You know, we’ve got into a bit of a pattern with this series. “People talk about the north south divide,” we’ll say. “But when you look at the numbers, actually, it’s a lot more complicated than that.” What can we say, we’re as prone to repeating predictable narratives as any other media organisation.
This week, then, when we crunched some numbers and discovered that divide was still alive and well, it was almost a surprise – albeit not a particularly pleasant one.
This map shows the percentage change in the population of Britain’s cities between 1981 and 2013. (We chose those dates for no other reason than they were the earliest and latest on which data was available.) You can see the figures for any individual city, just by hovering the mouse over it.
The north-south split is already pretty clear, but it becomes even clearer when you go to the extremes of the league table. Here are the 10 cities which grew the most in those 32 years:
Not coincidentally, four of these cities – Telford, Northampton, Peterborough, and Milton Keynes – are “new towns”, designated by the governments of the 1960s as areas of growth. The largest of these has grown so much faster than the others that its lead on this measure is effectively uncontested.
Milton Keynes, the giant new town in Buckinghamshire, has only existed since 1967. In less than 50 years, it’s grown to become a fair sized city, with a population of 256,000, and between 1981 and 2013 the number of people who lived there grew by 103 per cent. The second fastest growing city over that period was Swindon: that grew by just 41 per cent.
Anyway, we’re getting off topic here. The main point to notice is that only one of Britain’s boom towns is above the line from the Bristol Channel to the Wash: that’s Telford, in the Midlands. All of the others are pretty comfortably within London’s orbit.
Now check out the bottom 10, all of which have shrunk. (Just FYI, every other city on this list has grown.)
Two in Scotland, eight in the north, and basically all of them once famous for heavy industry – docking, shipbuilding, manufacturing.
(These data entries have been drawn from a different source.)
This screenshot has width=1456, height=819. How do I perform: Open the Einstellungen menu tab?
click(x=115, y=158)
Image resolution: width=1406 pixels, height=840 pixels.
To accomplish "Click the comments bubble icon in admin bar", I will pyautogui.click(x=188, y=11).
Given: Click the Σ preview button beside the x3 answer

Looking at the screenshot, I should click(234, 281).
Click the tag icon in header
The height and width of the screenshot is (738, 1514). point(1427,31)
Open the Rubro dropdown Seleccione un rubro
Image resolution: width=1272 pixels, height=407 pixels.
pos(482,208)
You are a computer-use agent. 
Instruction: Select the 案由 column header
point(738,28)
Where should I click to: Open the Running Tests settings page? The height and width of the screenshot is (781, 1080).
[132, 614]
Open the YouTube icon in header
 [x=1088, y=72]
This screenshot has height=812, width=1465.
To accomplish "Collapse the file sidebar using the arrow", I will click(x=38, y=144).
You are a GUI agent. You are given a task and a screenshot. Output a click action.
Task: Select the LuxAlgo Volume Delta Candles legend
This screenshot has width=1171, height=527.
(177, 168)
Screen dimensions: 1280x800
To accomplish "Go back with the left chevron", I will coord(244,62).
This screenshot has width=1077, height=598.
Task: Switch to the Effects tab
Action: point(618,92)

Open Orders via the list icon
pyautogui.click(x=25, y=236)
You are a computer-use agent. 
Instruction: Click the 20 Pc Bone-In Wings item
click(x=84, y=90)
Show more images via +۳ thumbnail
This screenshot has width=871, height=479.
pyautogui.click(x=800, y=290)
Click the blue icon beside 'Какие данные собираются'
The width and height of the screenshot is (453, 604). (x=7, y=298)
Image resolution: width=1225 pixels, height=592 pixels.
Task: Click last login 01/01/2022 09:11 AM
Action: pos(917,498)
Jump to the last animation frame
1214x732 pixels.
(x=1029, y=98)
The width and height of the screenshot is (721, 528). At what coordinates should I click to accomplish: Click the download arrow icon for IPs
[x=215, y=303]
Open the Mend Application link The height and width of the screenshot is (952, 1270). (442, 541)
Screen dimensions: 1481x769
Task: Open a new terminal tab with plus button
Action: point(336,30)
This is economic change, making itself known through demographics.
In the name of completism, here’s one last map. This one is absolute, rather than relative, changes in population.
The individual cities at either end of the map are different (for obvious reasons, larger cities are more prone to numerically large changes in population). The north south divide, though, still very clearly holds.
These maps show a third of a century’s worth of change. It’s an entire generation, including three recessions and three booms.
So in the weeks to come we’ll be breaking this down a bit – to see whether the story changes at all when you look at shorter time periods. You lucky people.